I was so saddened to hear of your experience.

The discusting thing is what you were trying to do is exactly what research shows leads to effective teaching ie forming good relationships with students. I think I have posted it before but will do it again:

Professor John Hattie, Director of the Melbourne Education Research Institute at the University of Melbourne and chairman of the Federal Government's Australian Institute for Teaching and School Leadership (AITSL)

John Hattie is a straight-talking academic with a passion for trying to understand, measure and share what makes a difference in the classroom.

His study on what really matters to help students learn and progress has been described as the 'holy grail' of effective teaching and he is arguably the world's most influential education researcher.

His 2008 book, Visible Learning, is the largest ever collection of evidence-based research into what makes a difference for students, ranking the factors which most improve learning. It was the culmination of 15 years of research, incorporating more than 50,000 studies on schools involving millions of students.

Professor Hattie found improving the quality of feedback students receive and ensuring positive teacher-student interaction led to the best outcomes. It is a pupil's ability to assess their own performance and to discuss how they can improve with the teacher that makes the most difference.

Somewhat controversially, he also says the evidence shows that factors such as class size, homework and public or private schooling are not nearly as important to students' learning progression as the quality of individual teachers.

Born in New Zealand, John Hattie grew up in the regional port city of Timaru, and after school worked as a house painter before going to university and gaining a teaching diploma. He gained his PhD in 1981 and has worked at universities around the world before taking up his position in Melbourne in 2011.

Notice my highlighted bit. What your administration is doing is the exact opposite. Its not as if its a secret - its in his very well regarded book. Why oh why dont administrators read and act on it. It just makes no sense.

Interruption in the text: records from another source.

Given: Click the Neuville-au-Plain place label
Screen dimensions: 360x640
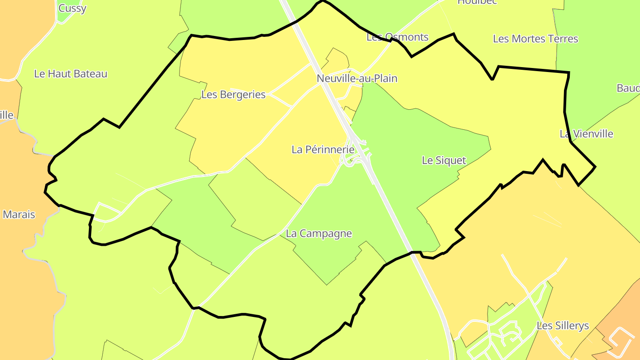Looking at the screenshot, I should [x=357, y=79].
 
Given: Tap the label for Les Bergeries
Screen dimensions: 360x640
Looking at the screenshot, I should [x=233, y=95].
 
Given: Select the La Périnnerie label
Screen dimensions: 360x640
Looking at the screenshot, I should [x=323, y=150].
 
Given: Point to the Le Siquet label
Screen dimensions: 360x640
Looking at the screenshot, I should [x=444, y=160].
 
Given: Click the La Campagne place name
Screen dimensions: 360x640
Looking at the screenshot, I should [x=319, y=233].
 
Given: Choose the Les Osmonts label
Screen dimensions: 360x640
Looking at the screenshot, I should [x=397, y=37].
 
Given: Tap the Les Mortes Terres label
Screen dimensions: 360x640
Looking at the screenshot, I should [x=536, y=39].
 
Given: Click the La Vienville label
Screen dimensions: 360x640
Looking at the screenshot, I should [x=586, y=134].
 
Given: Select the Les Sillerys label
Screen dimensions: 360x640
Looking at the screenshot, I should [x=563, y=326].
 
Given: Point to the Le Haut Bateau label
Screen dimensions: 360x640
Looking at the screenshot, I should [x=71, y=74].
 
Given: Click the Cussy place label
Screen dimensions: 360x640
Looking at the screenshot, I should [x=72, y=8].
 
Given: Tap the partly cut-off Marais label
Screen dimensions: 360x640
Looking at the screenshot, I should [x=18, y=215].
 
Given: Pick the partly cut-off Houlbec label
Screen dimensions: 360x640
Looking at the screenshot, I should [x=476, y=2].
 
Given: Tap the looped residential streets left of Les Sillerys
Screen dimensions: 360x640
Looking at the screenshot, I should [x=507, y=333].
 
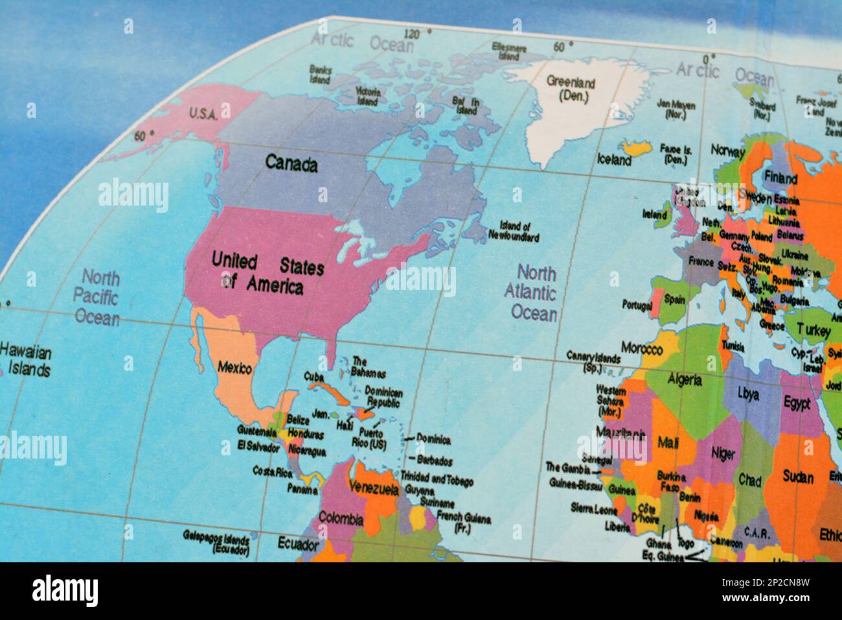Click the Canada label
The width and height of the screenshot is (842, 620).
point(291,163)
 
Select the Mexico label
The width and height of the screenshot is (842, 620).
point(234,368)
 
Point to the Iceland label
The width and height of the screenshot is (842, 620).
point(613,160)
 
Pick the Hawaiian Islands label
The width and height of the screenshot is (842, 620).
point(26,361)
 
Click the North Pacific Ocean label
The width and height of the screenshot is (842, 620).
point(99,298)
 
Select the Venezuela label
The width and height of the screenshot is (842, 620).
point(373,488)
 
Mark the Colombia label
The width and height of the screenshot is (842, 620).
point(340,518)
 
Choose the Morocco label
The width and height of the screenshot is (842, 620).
point(641,349)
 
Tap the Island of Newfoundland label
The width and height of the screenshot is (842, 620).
point(519,232)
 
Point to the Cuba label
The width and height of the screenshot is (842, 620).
point(314,377)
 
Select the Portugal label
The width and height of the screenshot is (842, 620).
point(637,305)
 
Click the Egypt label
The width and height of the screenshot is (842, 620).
point(797,403)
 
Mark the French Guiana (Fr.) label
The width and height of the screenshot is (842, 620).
point(463,523)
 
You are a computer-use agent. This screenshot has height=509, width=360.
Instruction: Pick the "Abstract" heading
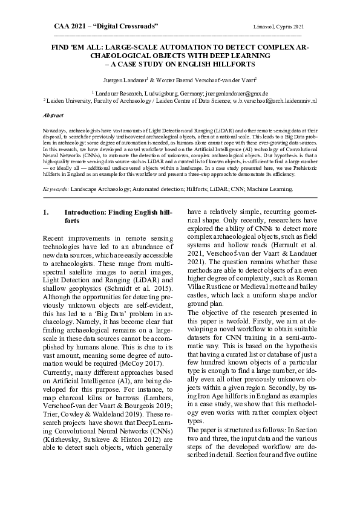point(54,114)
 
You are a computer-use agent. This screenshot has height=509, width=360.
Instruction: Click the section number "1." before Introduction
point(47,213)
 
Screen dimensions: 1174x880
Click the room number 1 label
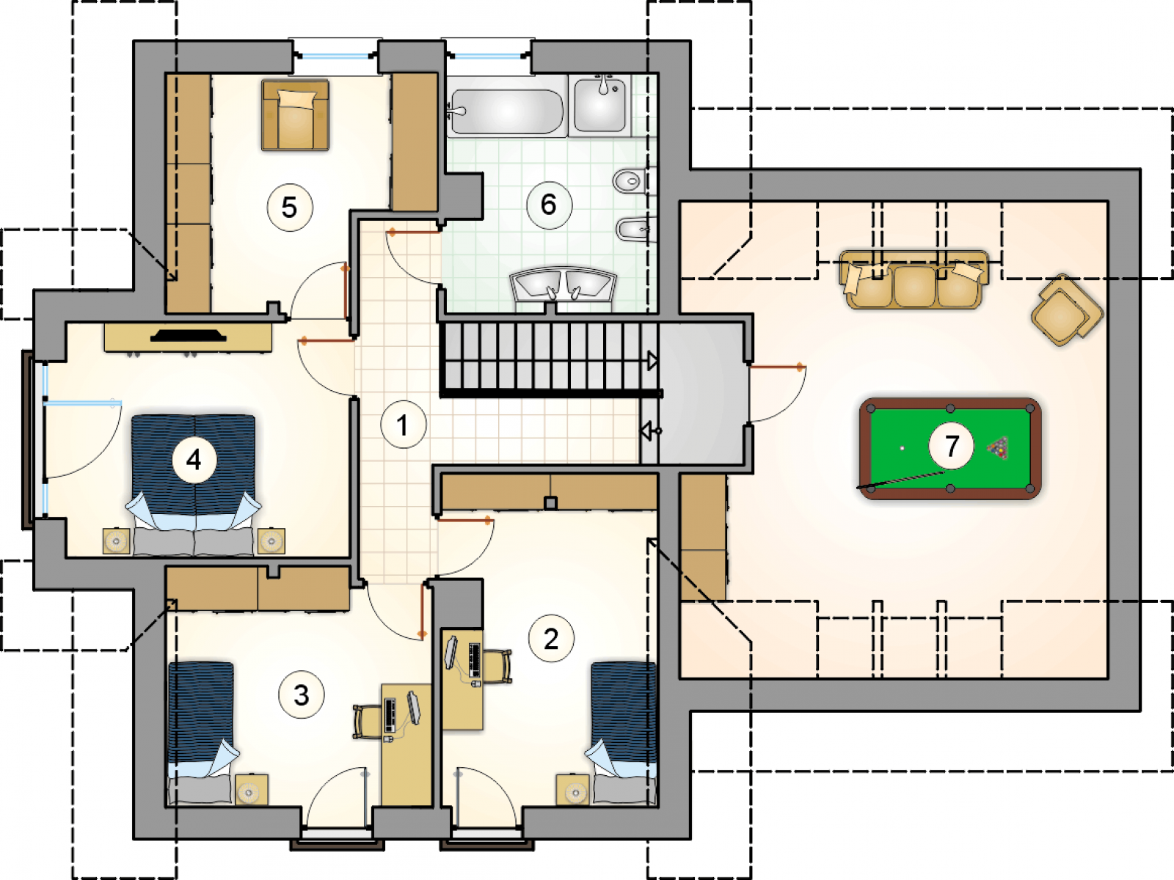[x=404, y=425]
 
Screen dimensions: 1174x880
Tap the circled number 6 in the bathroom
[x=550, y=205]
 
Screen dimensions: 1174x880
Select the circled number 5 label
[x=290, y=208]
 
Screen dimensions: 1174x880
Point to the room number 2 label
[x=552, y=639]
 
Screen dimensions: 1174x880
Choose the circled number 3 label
[x=302, y=694]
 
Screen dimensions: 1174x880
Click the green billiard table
[x=950, y=449]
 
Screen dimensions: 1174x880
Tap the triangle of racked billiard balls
[x=998, y=448]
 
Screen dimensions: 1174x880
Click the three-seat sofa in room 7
[x=914, y=279]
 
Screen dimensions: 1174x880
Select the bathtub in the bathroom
[x=507, y=111]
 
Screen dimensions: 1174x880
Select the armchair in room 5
[x=295, y=115]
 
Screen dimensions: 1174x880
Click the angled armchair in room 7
[x=1067, y=310]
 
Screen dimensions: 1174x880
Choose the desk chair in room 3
[x=366, y=722]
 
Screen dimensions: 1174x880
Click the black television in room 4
[x=189, y=336]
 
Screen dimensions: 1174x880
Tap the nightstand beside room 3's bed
[x=252, y=789]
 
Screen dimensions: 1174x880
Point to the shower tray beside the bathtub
[x=599, y=105]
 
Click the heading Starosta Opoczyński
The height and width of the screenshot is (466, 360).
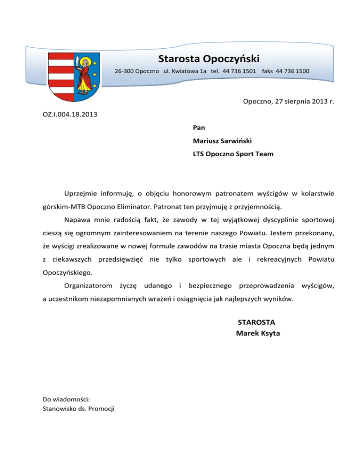pyautogui.click(x=209, y=59)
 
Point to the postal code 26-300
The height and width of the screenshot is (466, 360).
pyautogui.click(x=125, y=71)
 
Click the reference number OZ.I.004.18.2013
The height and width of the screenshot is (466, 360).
pyautogui.click(x=71, y=113)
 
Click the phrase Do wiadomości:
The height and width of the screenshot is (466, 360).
pyautogui.click(x=66, y=399)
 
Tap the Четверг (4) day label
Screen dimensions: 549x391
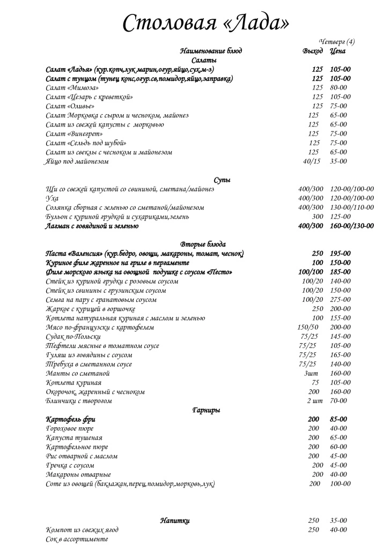[x=337, y=42]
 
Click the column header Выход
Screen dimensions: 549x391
[x=313, y=51]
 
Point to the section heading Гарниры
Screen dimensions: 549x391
[x=206, y=410]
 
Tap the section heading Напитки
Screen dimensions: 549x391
[x=175, y=521]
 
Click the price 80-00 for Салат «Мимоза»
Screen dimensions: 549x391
[x=338, y=87]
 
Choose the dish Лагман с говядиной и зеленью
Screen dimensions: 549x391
[x=92, y=226]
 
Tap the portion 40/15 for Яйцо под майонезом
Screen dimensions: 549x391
[x=311, y=161]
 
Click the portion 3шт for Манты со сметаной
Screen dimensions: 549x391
[x=311, y=374]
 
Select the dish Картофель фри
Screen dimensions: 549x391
[x=71, y=419]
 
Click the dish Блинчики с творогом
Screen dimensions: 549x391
[x=79, y=401]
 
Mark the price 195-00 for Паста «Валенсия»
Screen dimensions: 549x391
[x=340, y=254]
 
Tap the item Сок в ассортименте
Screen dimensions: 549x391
[x=77, y=539]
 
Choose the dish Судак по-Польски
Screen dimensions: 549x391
[x=73, y=337]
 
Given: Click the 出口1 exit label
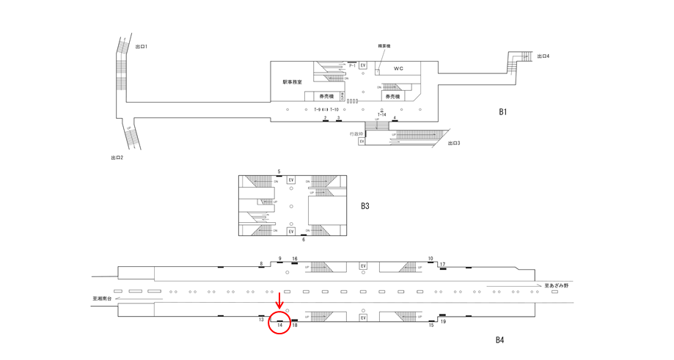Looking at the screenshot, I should [x=142, y=47].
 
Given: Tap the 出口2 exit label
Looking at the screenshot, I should [x=117, y=158].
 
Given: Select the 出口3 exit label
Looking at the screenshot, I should [x=455, y=143].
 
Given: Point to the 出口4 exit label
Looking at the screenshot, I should [x=543, y=56].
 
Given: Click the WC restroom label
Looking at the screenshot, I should [x=398, y=69].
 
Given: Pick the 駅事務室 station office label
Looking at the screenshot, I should [x=293, y=82].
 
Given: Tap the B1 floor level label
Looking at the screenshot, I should [x=503, y=112].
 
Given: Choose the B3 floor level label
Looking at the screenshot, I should [x=365, y=206].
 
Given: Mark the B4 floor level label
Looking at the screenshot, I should [x=499, y=339].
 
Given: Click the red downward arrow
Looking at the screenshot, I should [x=279, y=301].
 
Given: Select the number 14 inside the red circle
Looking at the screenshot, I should [x=280, y=324].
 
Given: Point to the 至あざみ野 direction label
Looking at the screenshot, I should [x=557, y=285].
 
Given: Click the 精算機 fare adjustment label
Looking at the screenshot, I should [x=384, y=46].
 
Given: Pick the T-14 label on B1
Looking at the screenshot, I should [x=382, y=115].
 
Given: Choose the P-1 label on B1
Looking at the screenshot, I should [x=352, y=66].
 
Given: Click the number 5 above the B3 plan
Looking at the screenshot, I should [x=279, y=172].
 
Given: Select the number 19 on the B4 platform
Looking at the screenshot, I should [x=443, y=322].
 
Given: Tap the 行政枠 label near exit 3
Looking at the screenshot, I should [x=357, y=133].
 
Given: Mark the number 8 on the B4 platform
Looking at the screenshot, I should [x=260, y=263].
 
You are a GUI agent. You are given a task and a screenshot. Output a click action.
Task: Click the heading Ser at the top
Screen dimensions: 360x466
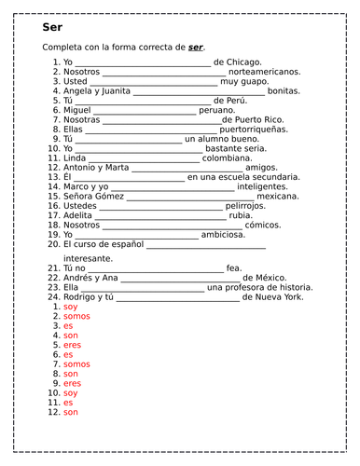[51, 27]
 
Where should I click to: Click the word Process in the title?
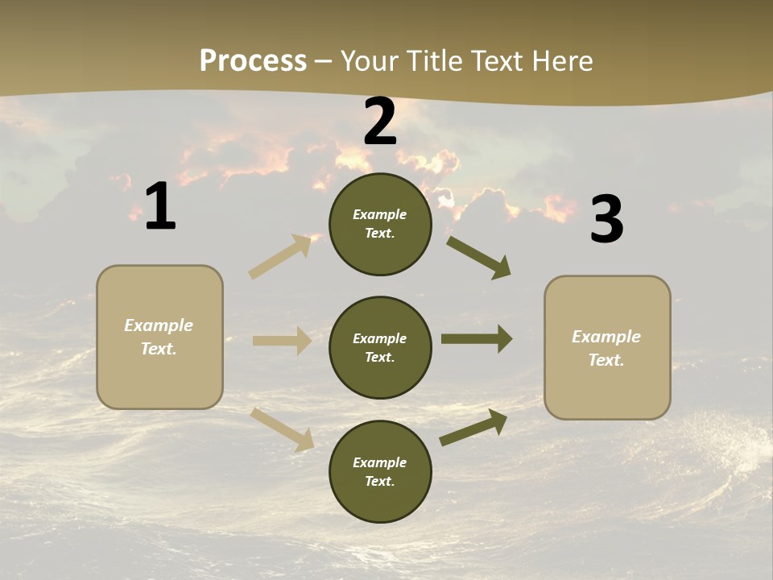coord(253,61)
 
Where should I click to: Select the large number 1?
coord(160,206)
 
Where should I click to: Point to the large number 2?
coord(380,122)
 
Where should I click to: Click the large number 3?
coord(606,219)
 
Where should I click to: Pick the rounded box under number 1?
coord(159,379)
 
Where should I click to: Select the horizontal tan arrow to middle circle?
coord(283,341)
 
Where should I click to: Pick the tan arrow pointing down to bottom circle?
coord(283,429)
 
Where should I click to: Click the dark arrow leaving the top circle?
coord(478,257)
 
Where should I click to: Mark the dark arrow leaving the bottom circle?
coord(473,427)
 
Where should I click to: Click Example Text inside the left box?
coord(159,337)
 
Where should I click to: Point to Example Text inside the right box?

Just as an aside there is a school in Australia that IMHO does it right:
https://tc.vic.edu.au/

No grades, flexible learning, no high stakes tests to get into university - you go when you are ready - many many innovative things, but overall its exactly what Professor Hatttie says - you form good relationships with students.

See:
https://www.9now.com.au/60-minutes/2017/clip-ciynzb06v00010gld6j8805xf

Students loving school - we cant have that can we?